- _Exercise directions_
Count the lines in the data below that contain the string "toolbar", matching case exactly, and reply with only the number.

- _Records from a data collection_

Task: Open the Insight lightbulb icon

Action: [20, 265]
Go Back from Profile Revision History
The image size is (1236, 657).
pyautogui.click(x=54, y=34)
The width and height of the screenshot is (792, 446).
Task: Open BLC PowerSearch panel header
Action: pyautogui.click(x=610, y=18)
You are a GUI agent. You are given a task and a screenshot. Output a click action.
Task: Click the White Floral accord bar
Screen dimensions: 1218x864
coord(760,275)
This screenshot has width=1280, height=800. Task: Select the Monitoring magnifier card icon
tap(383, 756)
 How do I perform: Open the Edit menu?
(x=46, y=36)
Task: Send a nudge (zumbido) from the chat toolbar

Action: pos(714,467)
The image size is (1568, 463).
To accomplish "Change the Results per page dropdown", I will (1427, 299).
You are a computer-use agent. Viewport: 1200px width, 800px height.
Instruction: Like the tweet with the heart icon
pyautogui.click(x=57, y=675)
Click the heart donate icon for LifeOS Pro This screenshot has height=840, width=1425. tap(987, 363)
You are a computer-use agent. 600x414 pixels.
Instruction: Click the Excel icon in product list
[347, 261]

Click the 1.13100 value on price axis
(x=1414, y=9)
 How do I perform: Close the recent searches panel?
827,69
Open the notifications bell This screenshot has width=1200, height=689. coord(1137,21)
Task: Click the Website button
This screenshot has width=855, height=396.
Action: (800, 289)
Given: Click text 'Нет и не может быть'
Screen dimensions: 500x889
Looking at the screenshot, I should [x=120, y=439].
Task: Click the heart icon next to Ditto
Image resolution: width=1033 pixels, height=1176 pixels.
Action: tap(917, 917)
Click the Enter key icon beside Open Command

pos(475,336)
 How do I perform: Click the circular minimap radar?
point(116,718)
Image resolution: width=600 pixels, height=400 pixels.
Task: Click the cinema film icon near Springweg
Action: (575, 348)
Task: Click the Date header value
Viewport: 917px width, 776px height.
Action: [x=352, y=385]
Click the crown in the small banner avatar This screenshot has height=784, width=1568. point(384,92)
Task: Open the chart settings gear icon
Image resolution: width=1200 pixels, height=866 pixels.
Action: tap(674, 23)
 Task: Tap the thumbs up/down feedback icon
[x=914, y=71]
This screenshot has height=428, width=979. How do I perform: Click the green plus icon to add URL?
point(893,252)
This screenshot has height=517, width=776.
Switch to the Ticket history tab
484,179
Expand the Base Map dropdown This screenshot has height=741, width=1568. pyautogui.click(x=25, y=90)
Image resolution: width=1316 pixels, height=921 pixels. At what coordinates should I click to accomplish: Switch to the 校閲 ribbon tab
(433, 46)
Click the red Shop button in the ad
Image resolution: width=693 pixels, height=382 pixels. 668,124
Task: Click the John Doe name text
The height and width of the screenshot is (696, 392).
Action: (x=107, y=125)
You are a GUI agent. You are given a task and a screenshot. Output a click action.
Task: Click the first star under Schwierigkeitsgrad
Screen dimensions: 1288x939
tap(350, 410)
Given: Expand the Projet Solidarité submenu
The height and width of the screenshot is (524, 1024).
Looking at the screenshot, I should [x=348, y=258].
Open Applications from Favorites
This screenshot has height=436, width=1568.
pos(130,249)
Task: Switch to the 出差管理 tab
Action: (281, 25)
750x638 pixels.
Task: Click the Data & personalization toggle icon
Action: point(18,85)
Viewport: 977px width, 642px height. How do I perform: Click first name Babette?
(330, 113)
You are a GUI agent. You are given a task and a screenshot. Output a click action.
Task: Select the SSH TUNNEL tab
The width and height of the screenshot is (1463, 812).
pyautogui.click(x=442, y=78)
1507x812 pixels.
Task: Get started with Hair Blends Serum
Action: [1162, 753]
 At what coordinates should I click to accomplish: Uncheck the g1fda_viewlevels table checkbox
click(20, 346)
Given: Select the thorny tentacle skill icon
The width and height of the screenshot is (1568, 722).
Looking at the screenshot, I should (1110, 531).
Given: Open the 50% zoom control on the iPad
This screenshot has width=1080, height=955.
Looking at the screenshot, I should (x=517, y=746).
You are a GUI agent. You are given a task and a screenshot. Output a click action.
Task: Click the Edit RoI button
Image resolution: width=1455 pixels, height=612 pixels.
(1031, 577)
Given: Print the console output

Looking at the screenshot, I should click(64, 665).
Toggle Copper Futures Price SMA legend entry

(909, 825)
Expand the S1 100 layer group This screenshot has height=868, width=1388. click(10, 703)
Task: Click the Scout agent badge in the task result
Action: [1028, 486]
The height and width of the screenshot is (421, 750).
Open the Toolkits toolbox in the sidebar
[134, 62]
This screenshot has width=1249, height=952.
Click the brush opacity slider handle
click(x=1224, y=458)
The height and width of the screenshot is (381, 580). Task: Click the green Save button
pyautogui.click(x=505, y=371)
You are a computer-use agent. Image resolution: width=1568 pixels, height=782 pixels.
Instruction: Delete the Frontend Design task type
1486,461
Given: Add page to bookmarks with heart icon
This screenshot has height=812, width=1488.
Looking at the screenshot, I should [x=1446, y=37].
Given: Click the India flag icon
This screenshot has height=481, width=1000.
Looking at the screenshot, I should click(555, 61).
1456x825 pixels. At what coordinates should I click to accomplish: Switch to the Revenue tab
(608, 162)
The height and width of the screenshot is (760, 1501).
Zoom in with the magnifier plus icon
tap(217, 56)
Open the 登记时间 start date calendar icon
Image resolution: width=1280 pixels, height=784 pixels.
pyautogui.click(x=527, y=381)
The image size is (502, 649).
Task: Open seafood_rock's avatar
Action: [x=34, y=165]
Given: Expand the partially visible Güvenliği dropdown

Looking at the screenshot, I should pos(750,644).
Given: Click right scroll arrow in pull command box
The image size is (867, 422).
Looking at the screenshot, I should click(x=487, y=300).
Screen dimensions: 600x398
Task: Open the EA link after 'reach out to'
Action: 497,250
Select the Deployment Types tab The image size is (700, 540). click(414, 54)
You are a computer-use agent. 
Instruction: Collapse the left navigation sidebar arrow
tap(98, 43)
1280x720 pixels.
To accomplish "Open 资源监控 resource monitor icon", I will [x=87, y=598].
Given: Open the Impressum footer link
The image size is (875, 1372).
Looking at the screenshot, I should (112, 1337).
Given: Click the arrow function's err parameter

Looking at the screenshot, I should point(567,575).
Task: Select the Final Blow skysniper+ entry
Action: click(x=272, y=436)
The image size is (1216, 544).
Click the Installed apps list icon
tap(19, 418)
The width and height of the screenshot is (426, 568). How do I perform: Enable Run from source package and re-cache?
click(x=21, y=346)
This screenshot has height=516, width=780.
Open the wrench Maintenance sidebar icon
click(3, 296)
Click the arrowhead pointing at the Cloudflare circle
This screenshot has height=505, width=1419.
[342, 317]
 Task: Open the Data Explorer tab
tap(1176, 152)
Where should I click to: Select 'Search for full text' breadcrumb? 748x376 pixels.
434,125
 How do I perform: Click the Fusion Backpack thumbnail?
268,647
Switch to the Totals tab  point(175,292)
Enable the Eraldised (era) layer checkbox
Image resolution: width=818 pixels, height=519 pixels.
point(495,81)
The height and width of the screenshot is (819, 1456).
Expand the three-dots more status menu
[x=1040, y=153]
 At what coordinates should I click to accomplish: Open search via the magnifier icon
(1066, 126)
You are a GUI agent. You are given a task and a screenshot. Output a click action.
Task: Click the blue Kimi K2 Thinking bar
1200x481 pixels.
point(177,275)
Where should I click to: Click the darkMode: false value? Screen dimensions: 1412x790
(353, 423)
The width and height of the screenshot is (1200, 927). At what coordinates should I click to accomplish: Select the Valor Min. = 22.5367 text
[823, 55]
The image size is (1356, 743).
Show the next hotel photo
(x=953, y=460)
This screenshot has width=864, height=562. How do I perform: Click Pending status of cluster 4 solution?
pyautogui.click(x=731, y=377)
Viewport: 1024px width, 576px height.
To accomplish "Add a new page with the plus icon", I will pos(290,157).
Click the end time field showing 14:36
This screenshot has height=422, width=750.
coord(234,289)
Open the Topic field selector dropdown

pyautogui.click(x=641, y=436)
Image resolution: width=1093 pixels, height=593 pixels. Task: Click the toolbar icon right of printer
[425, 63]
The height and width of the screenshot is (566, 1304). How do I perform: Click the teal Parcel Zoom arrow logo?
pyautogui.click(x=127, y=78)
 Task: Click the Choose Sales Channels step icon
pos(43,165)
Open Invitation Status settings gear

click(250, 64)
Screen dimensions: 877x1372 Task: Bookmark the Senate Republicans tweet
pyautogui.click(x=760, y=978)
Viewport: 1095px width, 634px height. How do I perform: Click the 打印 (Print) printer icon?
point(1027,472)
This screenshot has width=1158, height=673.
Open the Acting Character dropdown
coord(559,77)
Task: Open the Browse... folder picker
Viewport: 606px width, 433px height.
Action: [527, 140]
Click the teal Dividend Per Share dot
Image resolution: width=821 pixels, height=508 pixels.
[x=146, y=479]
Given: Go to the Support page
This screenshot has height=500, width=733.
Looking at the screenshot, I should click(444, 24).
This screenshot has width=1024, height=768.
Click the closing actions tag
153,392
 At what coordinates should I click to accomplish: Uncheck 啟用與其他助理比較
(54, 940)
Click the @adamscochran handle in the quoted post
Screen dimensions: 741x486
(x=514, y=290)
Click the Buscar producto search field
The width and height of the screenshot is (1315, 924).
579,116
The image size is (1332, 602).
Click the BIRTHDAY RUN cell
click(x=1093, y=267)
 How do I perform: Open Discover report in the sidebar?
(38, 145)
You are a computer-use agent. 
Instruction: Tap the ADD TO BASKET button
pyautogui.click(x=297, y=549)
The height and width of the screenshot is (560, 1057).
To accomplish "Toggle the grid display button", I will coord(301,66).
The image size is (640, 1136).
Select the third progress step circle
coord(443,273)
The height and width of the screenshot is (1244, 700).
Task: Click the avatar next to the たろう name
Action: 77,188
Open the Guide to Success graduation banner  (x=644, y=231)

- _Problem solution_
2